A lithographic apparatus is a machine that applies a desired pattern onto a substrate, usually onto a target portion of the substrate. A lithographic apparatus can be used, for example, in the manufacture of integrated circuits (ICs). In that instance, a patterning device, which is alternatively referred to as a mask or a reticle, may be used to generate a circuit pattern to be formed on an individual layer of the IC. This pattern can be transferred onto a target portion (e.g. comprising part of, one, or several dies) on a substrate (e.g. a silicon wafer). Transfer of the pattern is typically via imaging onto a layer of radiation-sensitive material (resist) provided on the substrate. In general, a single substrate will contain a network of adjacent target portions that are successively patterned. Known lithographic apparatus include so-called steppers, in which each target portion is irradiated by exposing an entire pattern onto the target portion at one time, and so-called scanners, in which each target portion is irradiated by scanning the pattern through a radiation beam in a given direction (the “scanning”-direction) while synchronously scanning the substrate parallel or anti parallel to this direction. It is also possible to transfer the pattern from the patterning device to the substrate by imprinting the pattern onto the substrate.
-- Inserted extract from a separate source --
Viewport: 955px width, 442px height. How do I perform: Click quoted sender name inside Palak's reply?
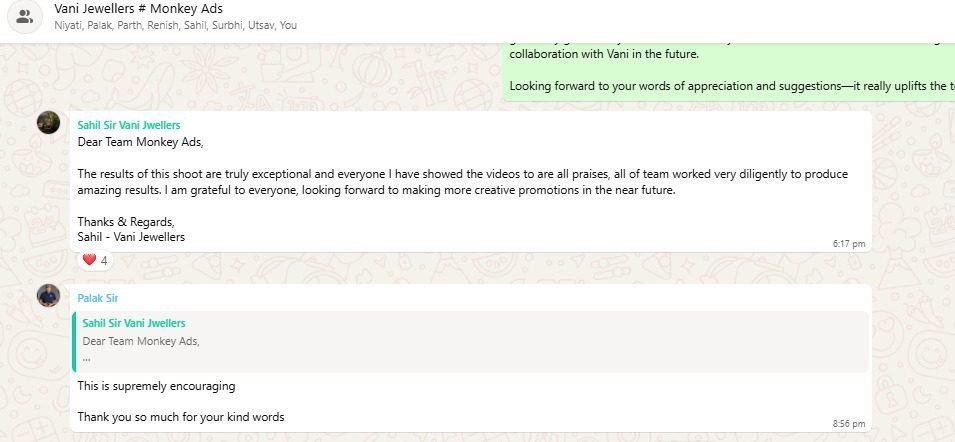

In order to provide a high throughput, i.e. pattern a large number of substrates per hour, lithographic apparatus normally employ powerful radiation sources. Therefore, although the elements of the projection system, which project the desired pattern onto the substrate, have a high transmissivity or reflectivity, the amount of radiation absorbed by them is not negligible and results in significant heating of the elements, even with a highly effective temperature control system for the projection system. Since this heating is non-uniform it may result in distortion of the shapes of the elements sufficient to cause significant distortion of the projected image. This is a particular problem of projection systems using refractive lenses and is often referred to generally as lens heating, though it also occurs with reflective and catadioptric systems. The term lens heating herein is used generally to refer to heating of one or more optical elements of a projection system, whether those one or more optical elements are transmissive, reflective, or both or whether those one or more optical elements are one or more lenses, one or more mirrors, etc.
Lens heating effects may be calculated in advance using a mathematical model that calculates, for a given pattern to be projected and a given illumination mode, where the projection beam will be localized in the projection system, the heating that will be caused and the resulting aberrations of the projected image. Adjustable optical elements provided in the projection system, for this and other corrections, may be used to introduce compensating aberrations so that the effect of lens heating is at least mitigated. Adjustable optical elements may allow for effective correction of aberrations describable by low order Zernike polynomials, up to Z16. An example of an adjustable optical element, intended for correction of magnification, astigmatism and field curvature, is disclosed in European patent application publication EP 0 660 169 A and comprises two cylindrical lenses with opposite power that can be relatively rotated.